A review on WE43-metallic glass composites produced by friction stir processing: A new path towards biocompatible materials

In recent years, magnesium (Mg) alloys have gained considerable attention across diverse industries, including aerospace, automotive, electronics, and hydrogen storage, due to their low density, high specific strength, excellent damping capability, and favorable casting, machining, and recycling characteristics. Beyond structural applications, Mg alloys are regarded as favorable implant materials owing to their biodegradability, biocompatibility, and an elastic modulus close to that of cortical bone. Among Mg alloys, alloyed with rare-earth (RE) elements, particularly the WE series, exhibit enhanced formability, reduced basal texture intensity, superior high-temperature performance, and improved mechanical strength. Within this category, the WE43 alloy, based on the magnesium (Mg)–Yttrium (Y)-Neodymium (Nd) system, has become one of the most extensively studied and commercially successful alloys. However, the limited corrosion resistance of this alloy restricts its broader application. This review covers the microstructural evolution, mechanical performance, corrosion behaviour, and interfacial properties of WE43 alloy-based composites, with a special emphasis on metallic glass (MG) reinforcement strategies.
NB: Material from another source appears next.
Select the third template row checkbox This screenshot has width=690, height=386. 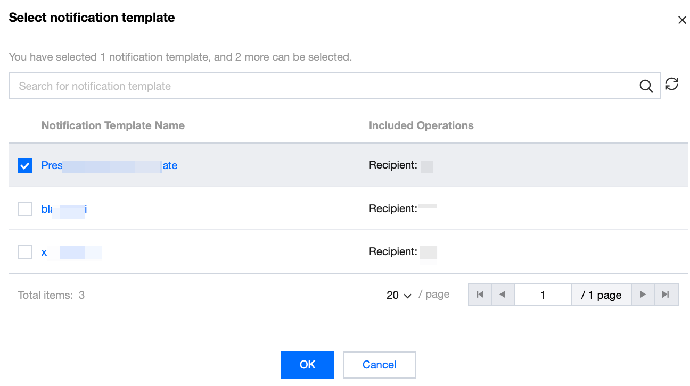click(x=25, y=252)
The influence of various reinforcements and processing techniques on grain refinement, phase stability, and strengthening mechanisms, is carefully studied. The mechanisms for strengthening and stabilizing MG reinforcements in metallic matrices are next investigated, with a focus on interfacial bonding, improved load transfer, and thermal stability. Despite extensive research on MG-reinforced metal matrix composites, this study highlights a fundamental research gap; the integration of metallic glass into WE43 alloy, especially via friction stir processing (FSP), has not yet been reported. This gap highlights a prospective and untapped avenue for developing enhanced biodegradable Mg composites with superior mechanical integrity and corrosion resistance.